* begin *
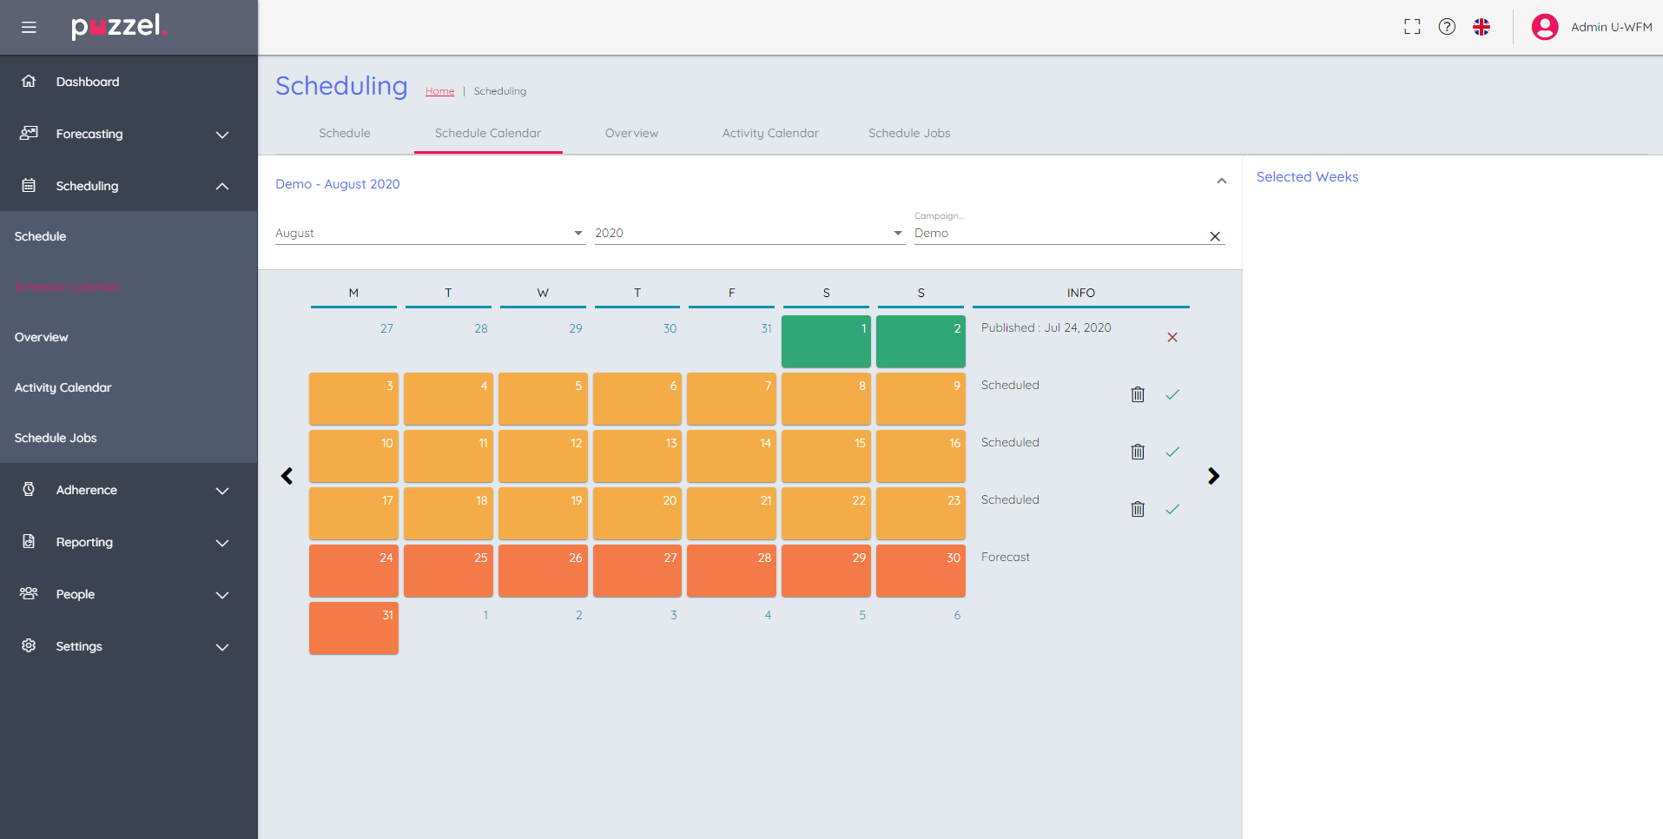This screenshot has height=839, width=1663.
Task: Click the hamburger menu icon
Action: (x=29, y=27)
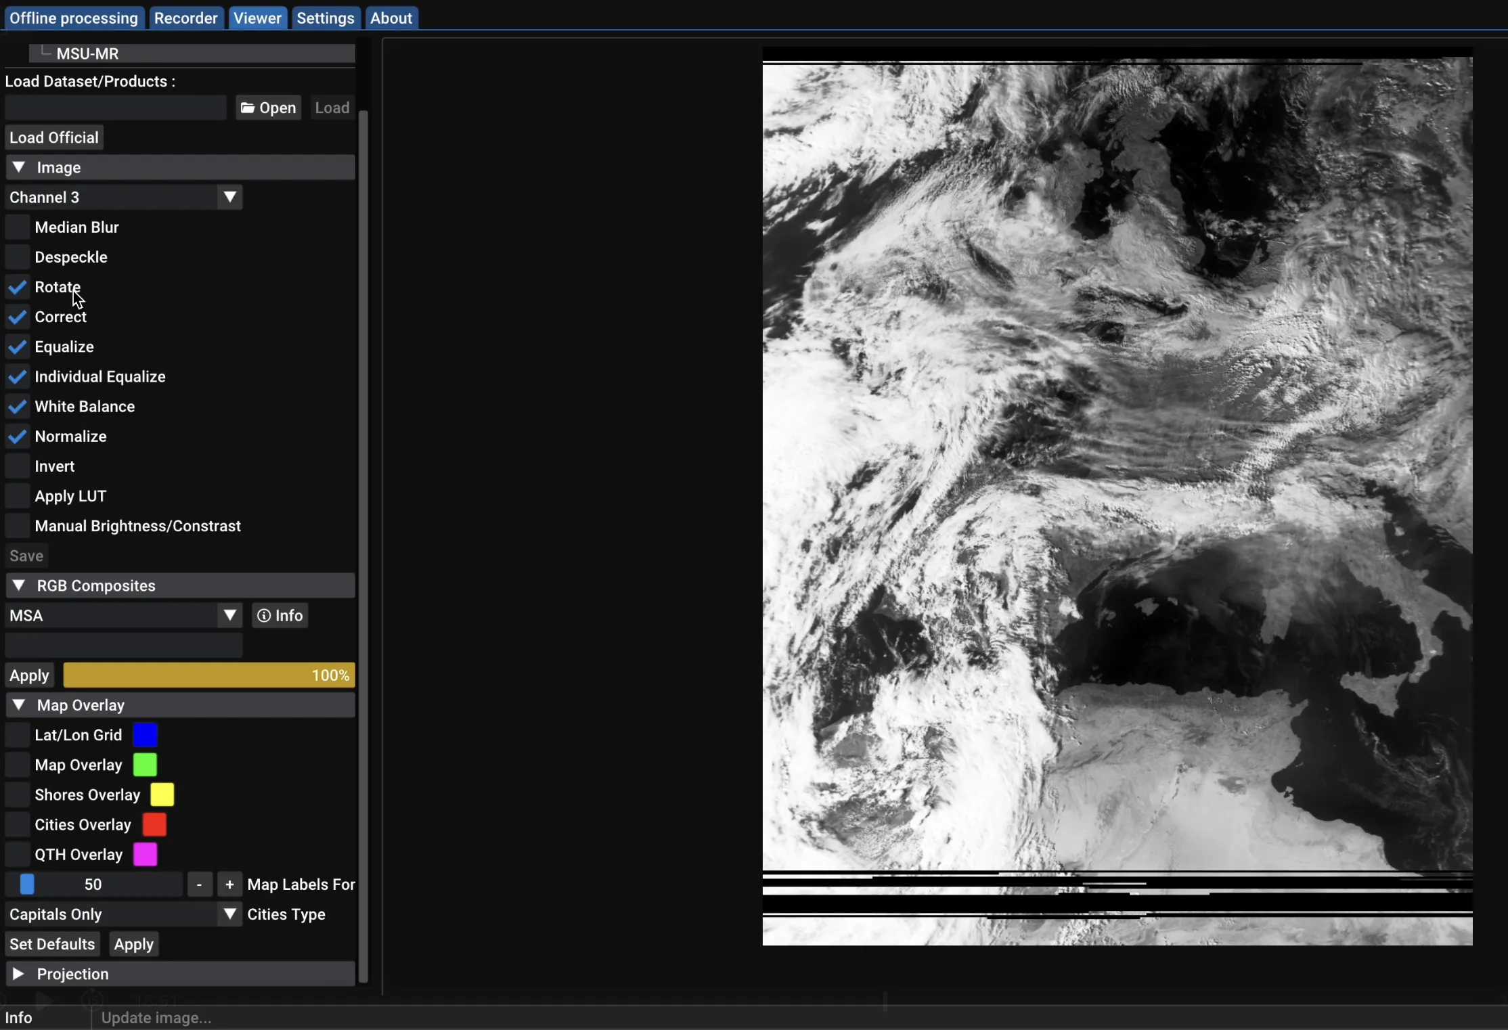Viewport: 1508px width, 1030px height.
Task: Click the green Map Overlay color swatch
Action: 146,765
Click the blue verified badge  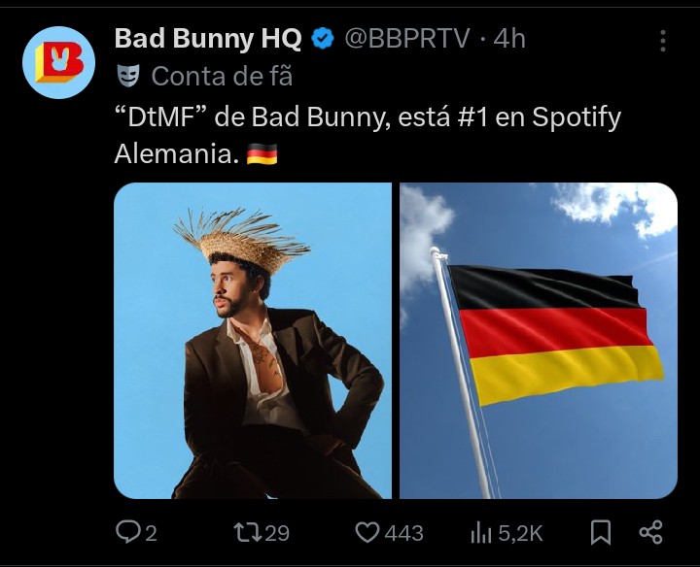point(323,39)
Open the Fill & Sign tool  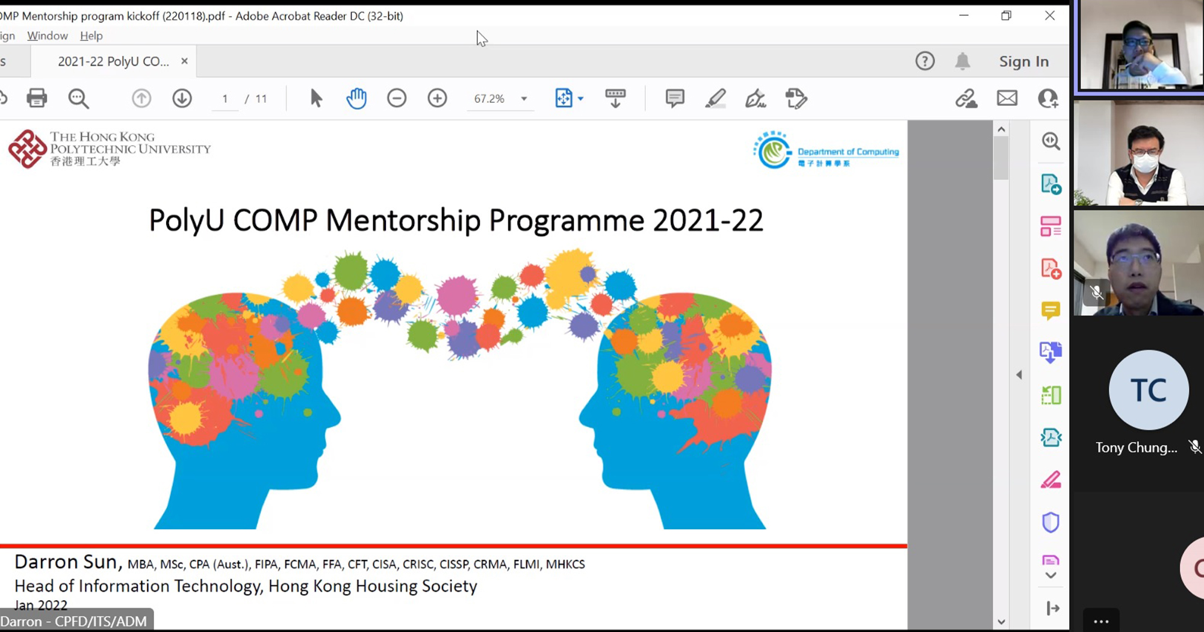(755, 98)
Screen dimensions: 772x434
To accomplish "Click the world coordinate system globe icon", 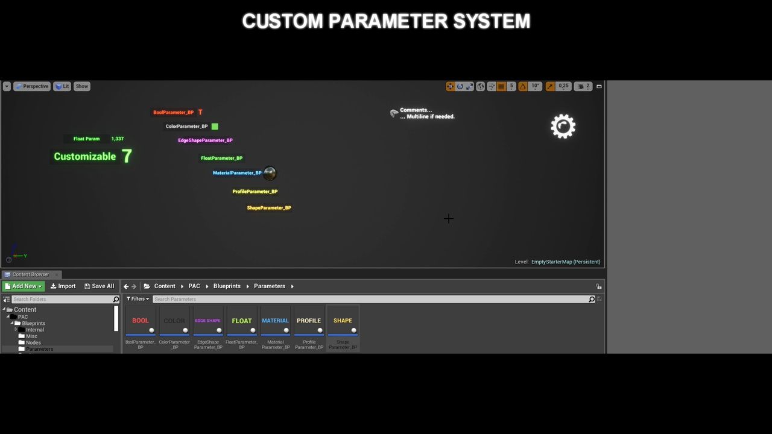I will (x=480, y=86).
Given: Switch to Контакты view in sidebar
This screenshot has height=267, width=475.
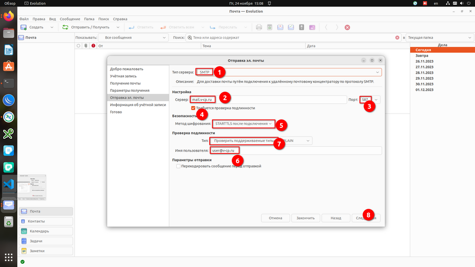Looking at the screenshot, I should tap(46, 221).
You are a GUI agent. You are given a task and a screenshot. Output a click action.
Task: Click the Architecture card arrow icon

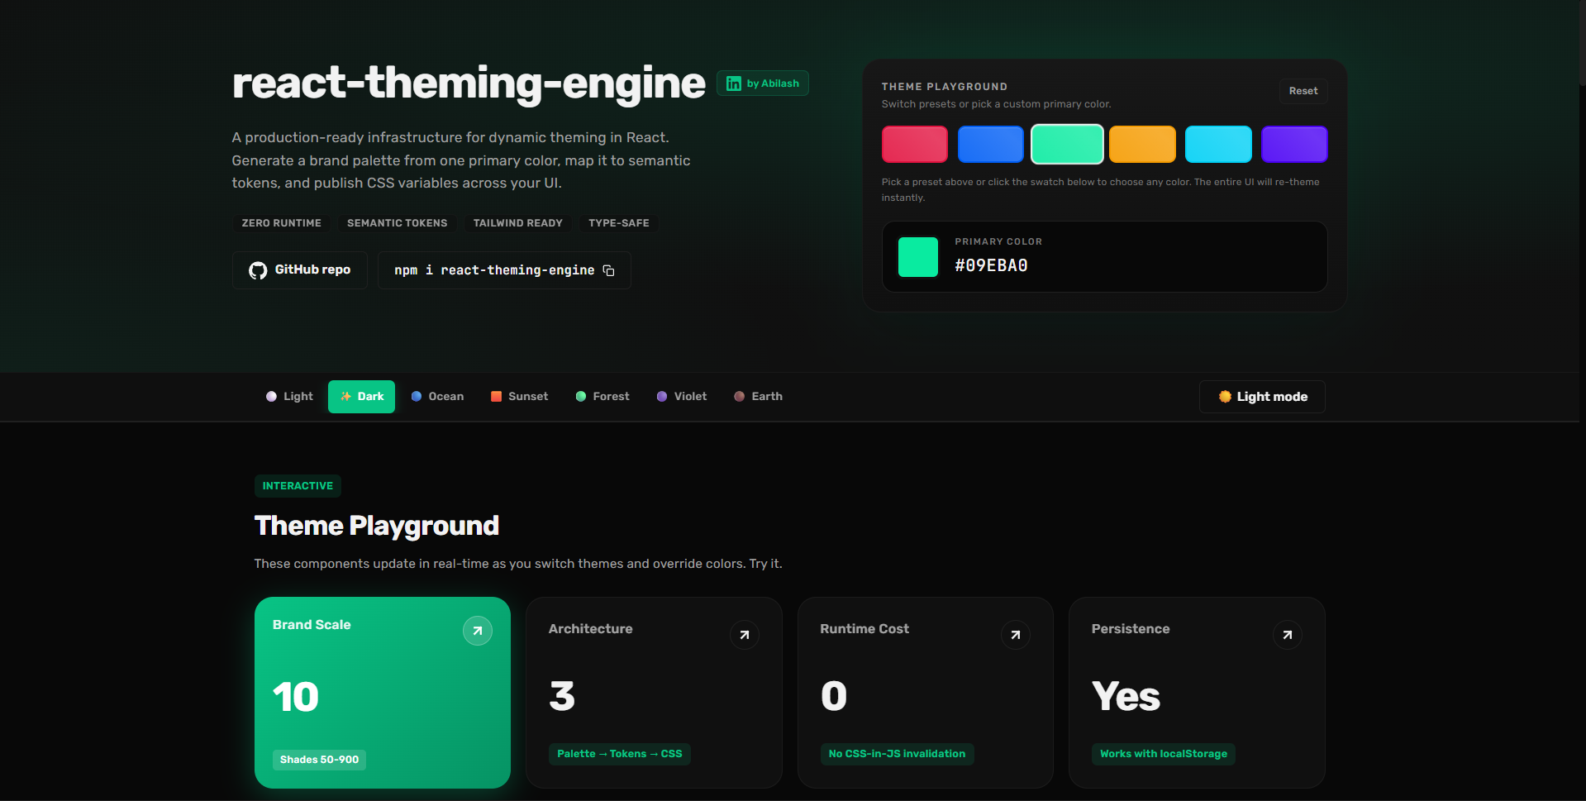pos(744,635)
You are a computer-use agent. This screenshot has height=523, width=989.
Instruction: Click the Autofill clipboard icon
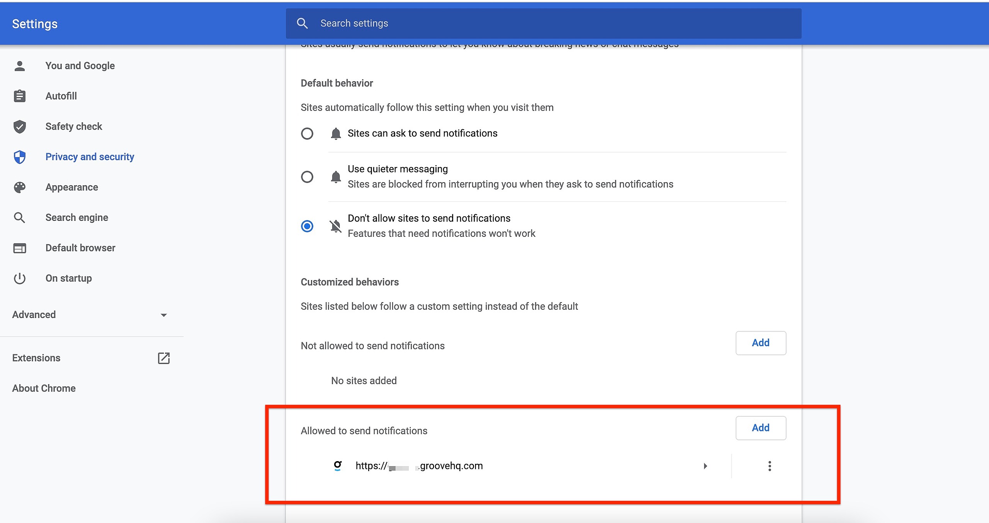[x=20, y=96]
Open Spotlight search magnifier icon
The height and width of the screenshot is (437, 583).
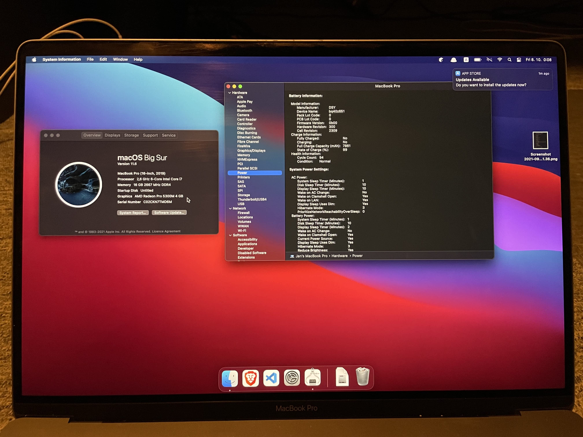[x=509, y=60]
* end *
Short task: Give the lines starting at the one containing "You are a GUI" and ending at the last line of the records as a JSON list of strings, one string per line, with blank lines and pictures left out.

Exercise answer:
[
  "You are a GUI agent. You are given a task and a screenshot. Output a click action.",
  "Task: Click the Architecture card arrow icon",
  "pos(744,635)",
  "You are a computer-use agent. This screenshot has height=523, width=989.",
  "Instruction: Click the Autofill clipboard icon",
  "[x=20, y=96]",
  "Open Spotlight search magnifier icon",
  "The height and width of the screenshot is (437, 583).",
  "[x=509, y=60]"
]